[Stored items]
* * * * * * *

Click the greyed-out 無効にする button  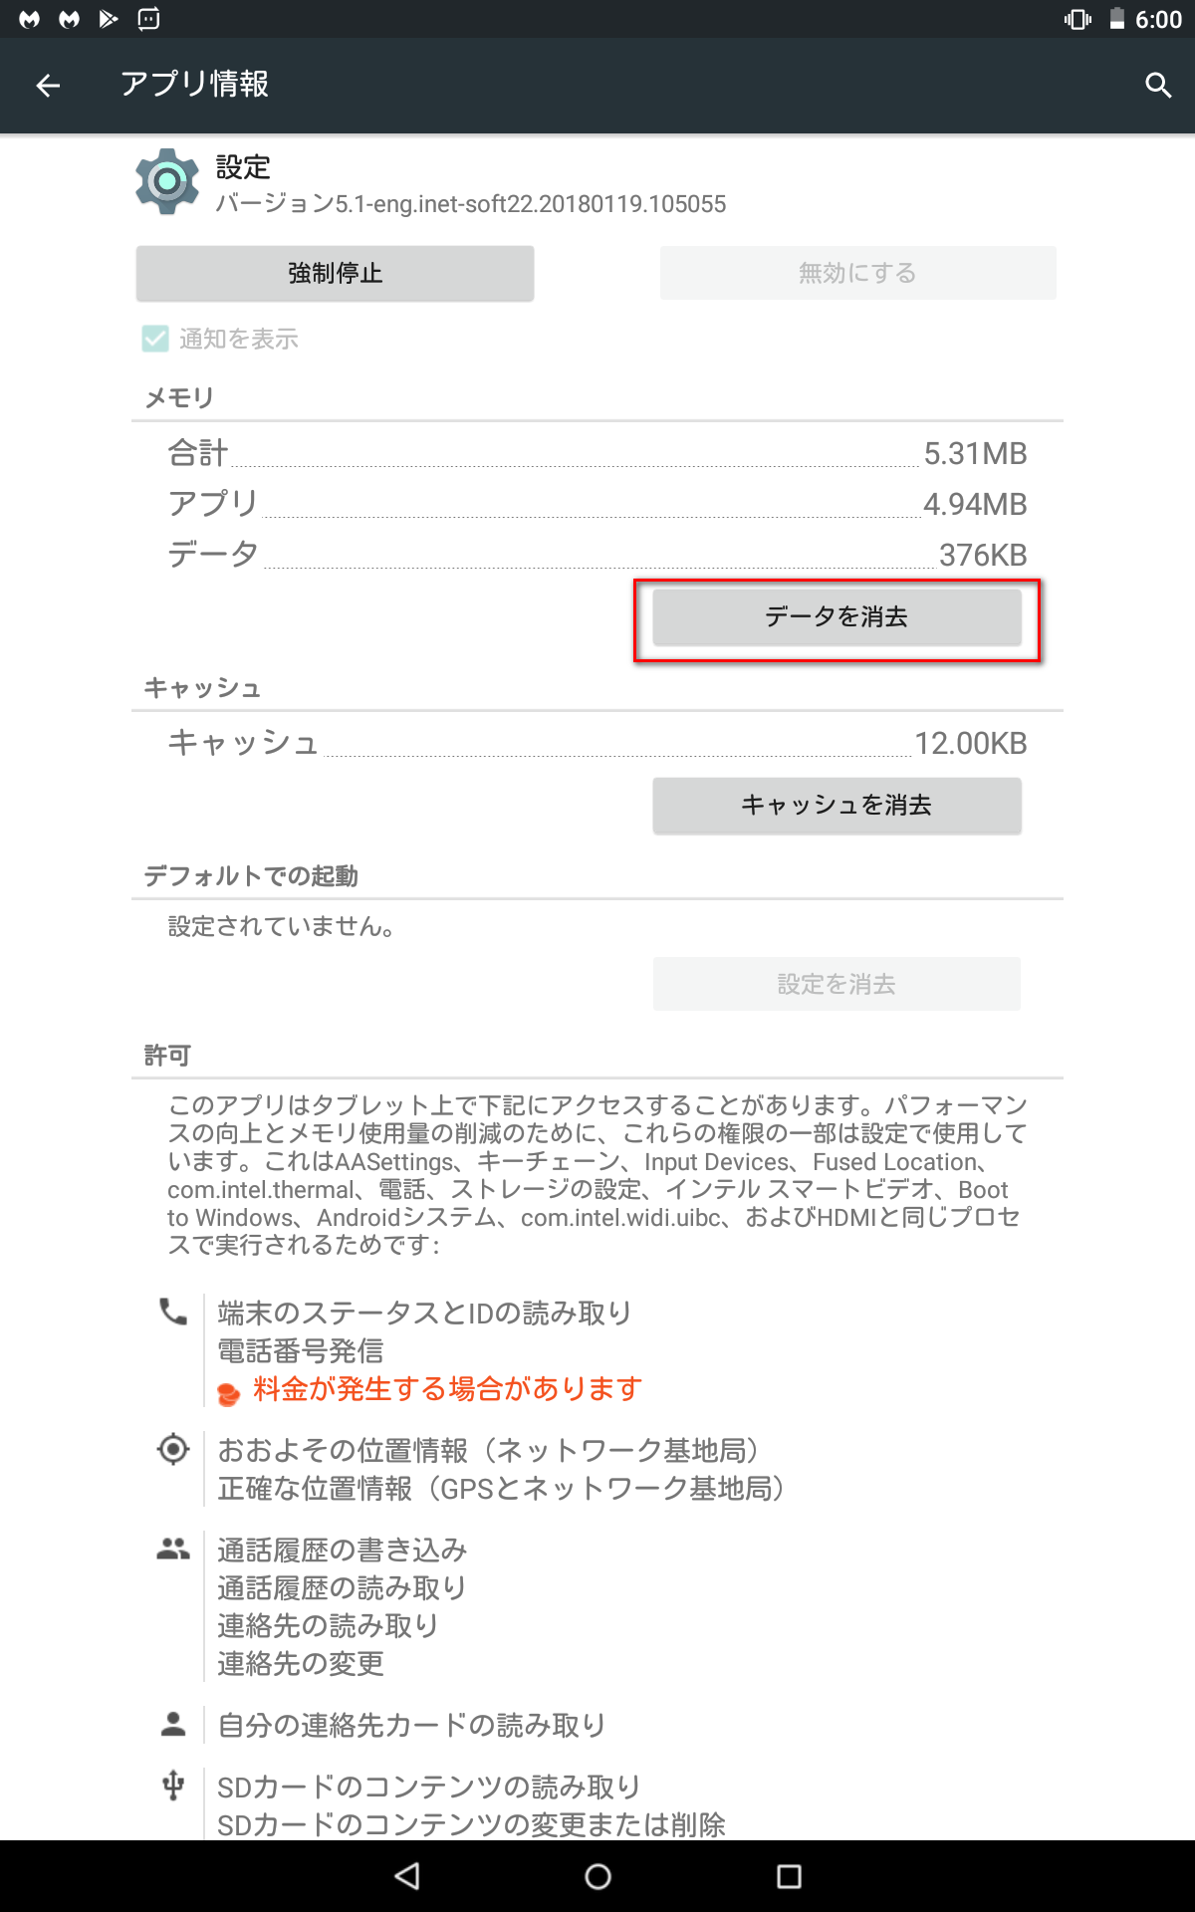tap(857, 273)
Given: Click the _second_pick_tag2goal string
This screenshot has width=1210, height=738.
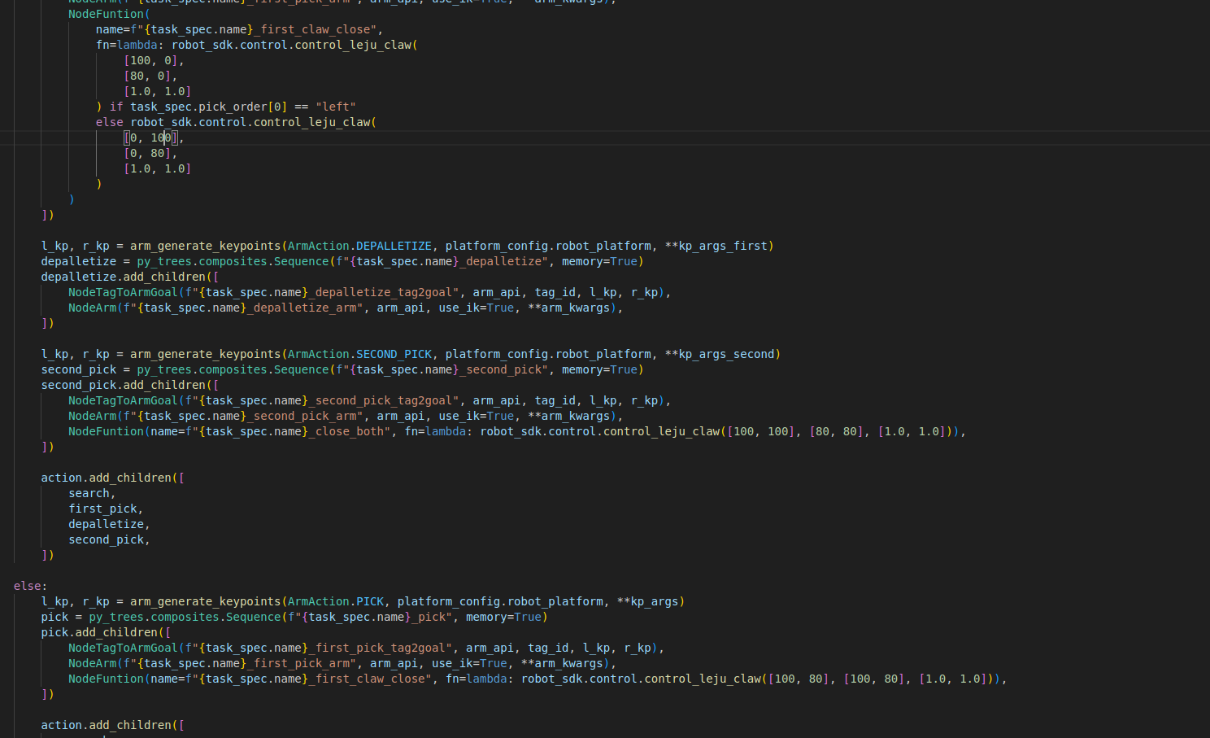Looking at the screenshot, I should coord(384,400).
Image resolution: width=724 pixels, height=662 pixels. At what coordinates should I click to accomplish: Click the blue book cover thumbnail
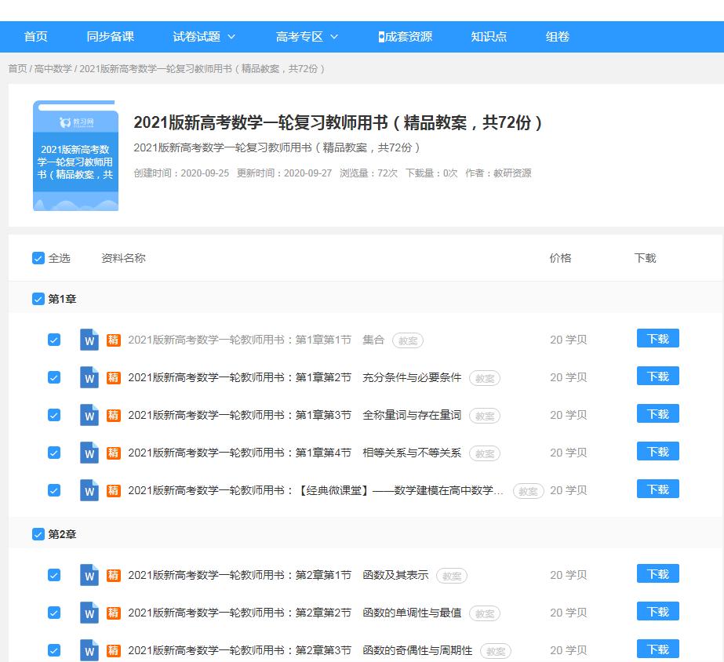coord(75,154)
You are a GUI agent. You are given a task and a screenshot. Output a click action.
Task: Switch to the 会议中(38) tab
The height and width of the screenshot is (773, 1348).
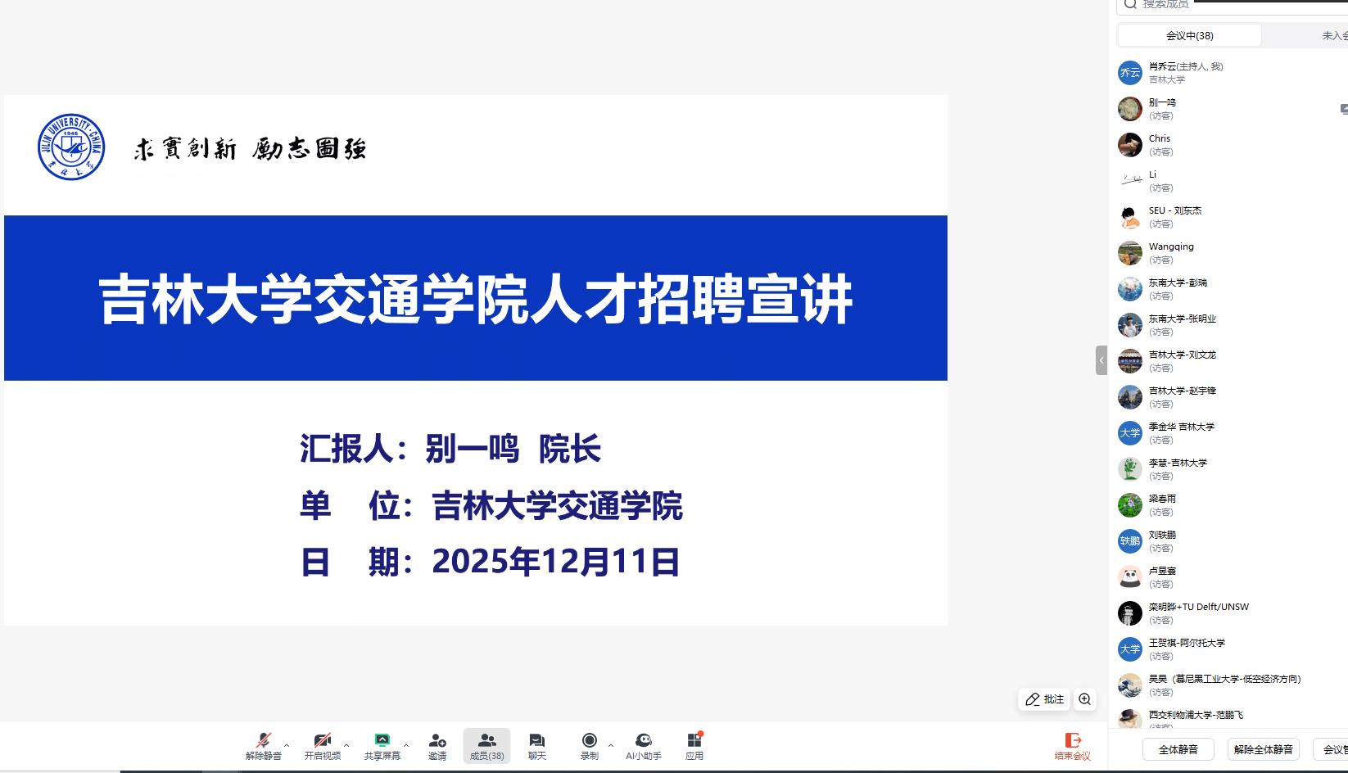coord(1189,35)
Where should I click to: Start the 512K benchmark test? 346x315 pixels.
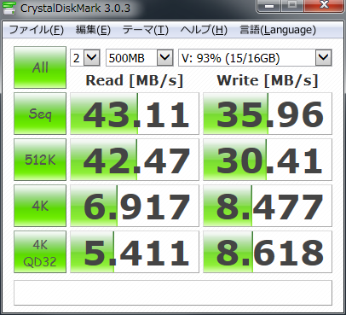coord(40,160)
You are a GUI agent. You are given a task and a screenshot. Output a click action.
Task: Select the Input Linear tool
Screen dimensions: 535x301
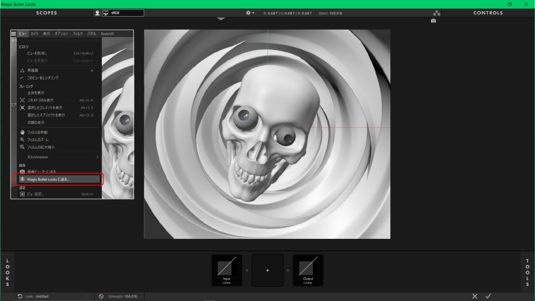click(226, 270)
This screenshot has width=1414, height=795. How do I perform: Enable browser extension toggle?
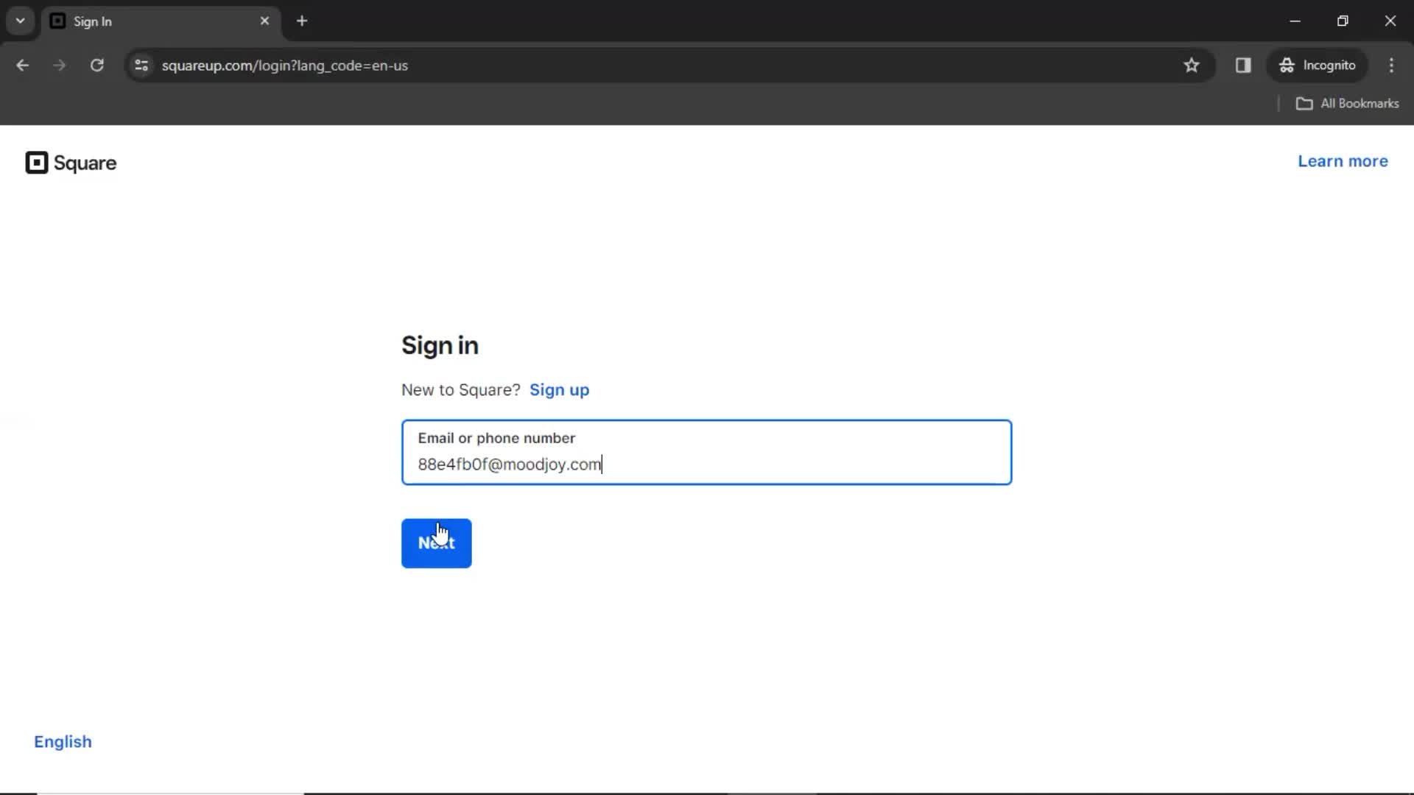click(1243, 65)
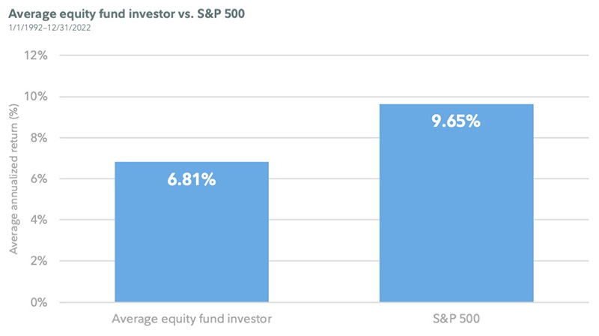Click the 12% y-axis tick label
Viewport: 599px width, 336px height.
tap(37, 56)
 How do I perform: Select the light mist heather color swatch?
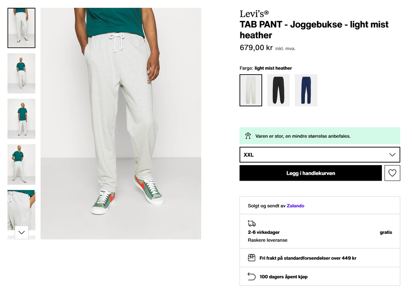[251, 90]
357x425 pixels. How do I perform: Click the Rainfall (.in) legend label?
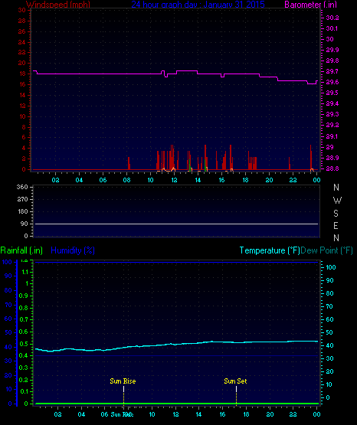click(x=21, y=250)
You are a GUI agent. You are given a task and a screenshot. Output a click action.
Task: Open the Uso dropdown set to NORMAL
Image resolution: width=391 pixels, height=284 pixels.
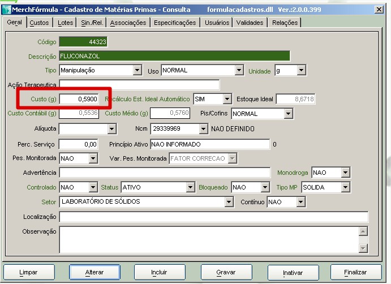pyautogui.click(x=239, y=71)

* * * * * * *

▶ **WHAT NEEDS TO BE DONE**
The expected output is an exact retyping of the lines from the line with "How do I perform: Select" through the last line of the data, with both ends kept and the pictures dropped.

▶ **WRITTEN REPLY**
 How do I perform: Select the light mist heather color swatch?
[251, 90]
357x425 pixels. How do I perform: Click the Rainfall (.in) legend label?
click(x=21, y=250)
You are a GUI agent. You are given a task and a screenshot. Output a click action.
Task: Open the Uso dropdown set to NORMAL
Image resolution: width=391 pixels, height=284 pixels.
pyautogui.click(x=239, y=71)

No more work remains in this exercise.